Ihre Anweisungen >> Wer schrieb laut dem Auszug über Rossinis „Otello“ das Libretto dieser Oper?

Vorliegender Auszug >>
WIEN / Theater an der Wien:
OTELLO von Gioachino Rossini
Premiere: 19. Februar 2016

Mit Verdis „Otello“ einen großen Erfolg einzufahren (wenn man als Regisseur genug kann und einem genug einfällt, das natürlich vorausgesetzt), ist vergleichsweise leicht, denn da wirken Verdi und Boito stark mit. Rossinis „Otello“ dagegen einen so stürmischen Premierenerfolg zu bereiten wie nun im Theater an der Wien – da steckte schon ein souveräner Intellekt dahinter.

Rossinis „Otello“, 71 Jahre vor Verdi, war zur Uraufführung dank der grandiosen Sängerbesetzung ein Riesenerfolg. Später ist er still in die zweite Reihe der Werke des Meisters zurückgetreten. Warum? Natürlich Verdi zuerst, das Bessere ist der Feind des Guten. Und auch das Libretto von Francesco Maria Berio, das nur peripher mit Shakespeare zu tun hat, den Titelhelden nicht eben glanzvoll umreißt und dramaturgisch hin und her wackelt. Dennoch ist es eine ganz und gar bemerkenswerte Oper.

Denn wenn man bedenkt, dass sie 1816 zwischen dem „Barbier“ und der „Cenerentola“ entstanden ist, zwei Hauptwerken des heiteren, musikalisch und melodisch übersprudelnden, dem Publikum in aller Gefälligkeit geradezu „entgegen springenden“ Rossini, dann hat Komponist mit dem tragischen „Otello“ dazwischen ganz andere Wege beschritten, weder auf überschäumende Melodienfülle noch auf (und das wundert etwa angesichts der „geläufigen Gurgel“ seiner Gattin Isabella Colbran besonders) vordergründige Virtuosität gesetzt. Rossini ging es hier vordringlich um leidvollen Ausdruck und eine Dramatik, wie er sie selbst so nur selten erreicht hat. Also!

Bereitgestellte Einträge >>
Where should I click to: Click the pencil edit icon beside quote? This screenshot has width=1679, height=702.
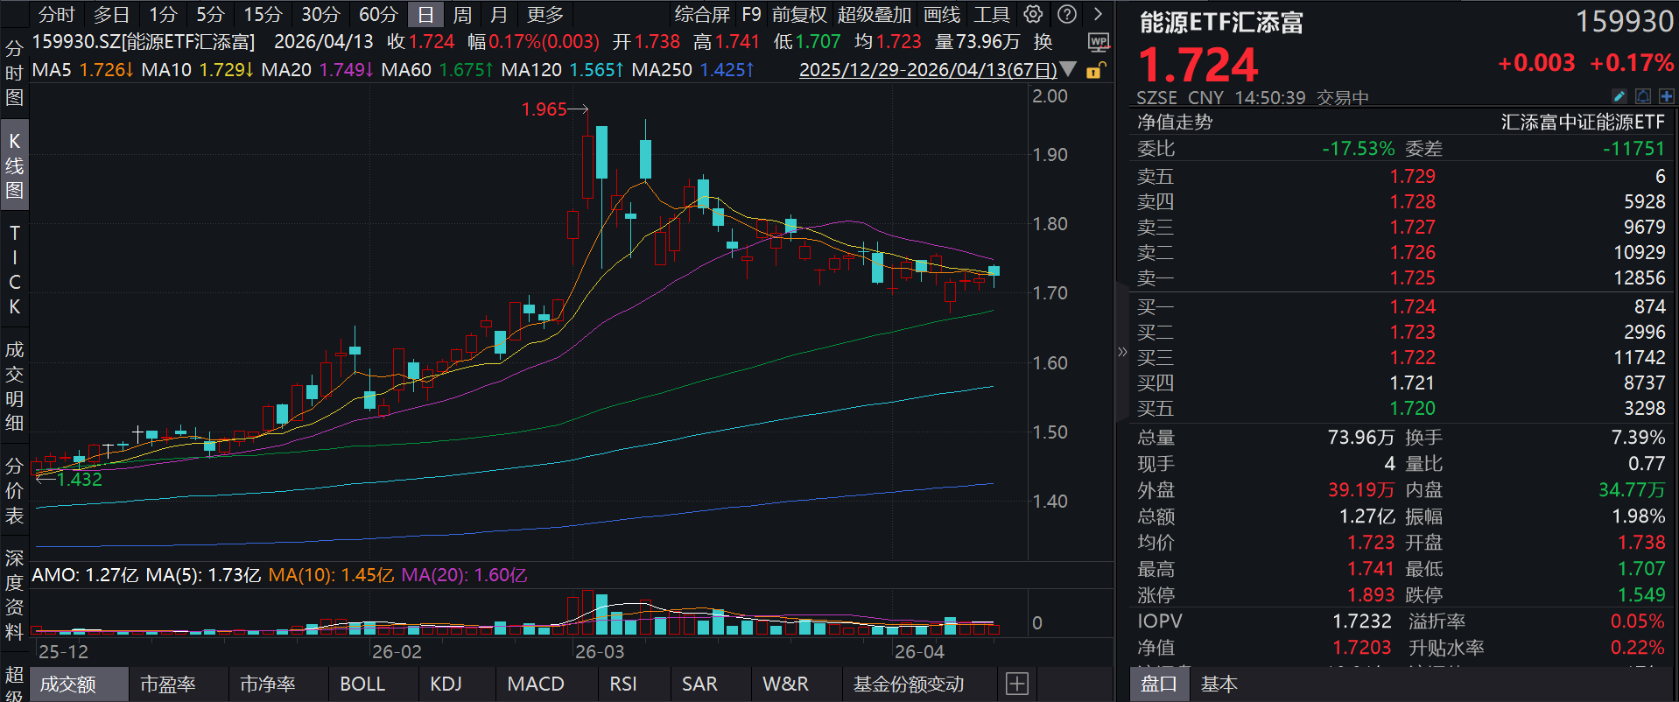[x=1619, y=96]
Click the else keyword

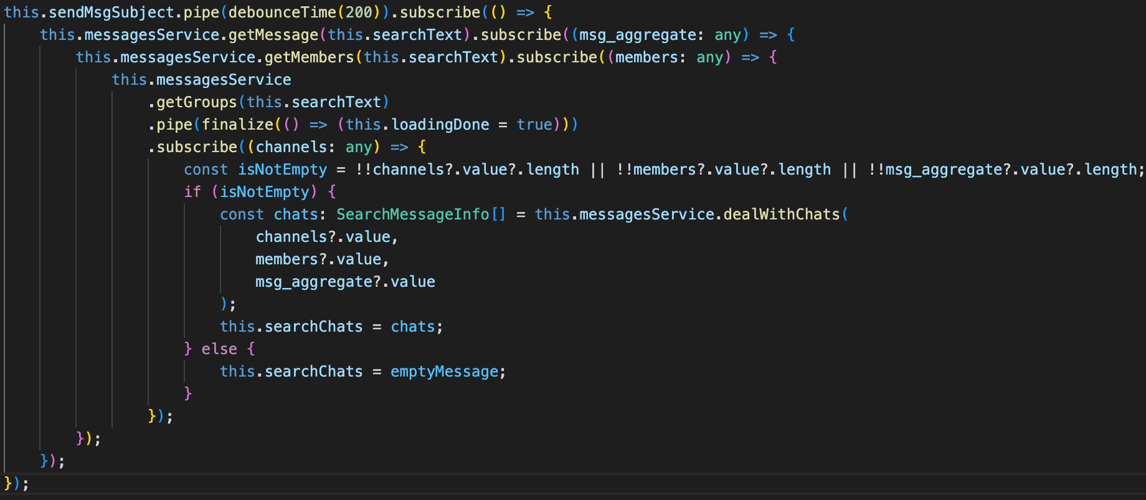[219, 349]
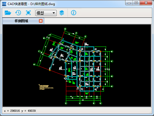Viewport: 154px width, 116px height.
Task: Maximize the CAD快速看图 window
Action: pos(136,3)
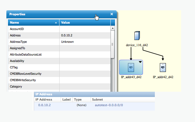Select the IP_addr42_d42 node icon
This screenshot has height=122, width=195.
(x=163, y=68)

Ergebnis der Aufgabe >> Francesco Maria Berio.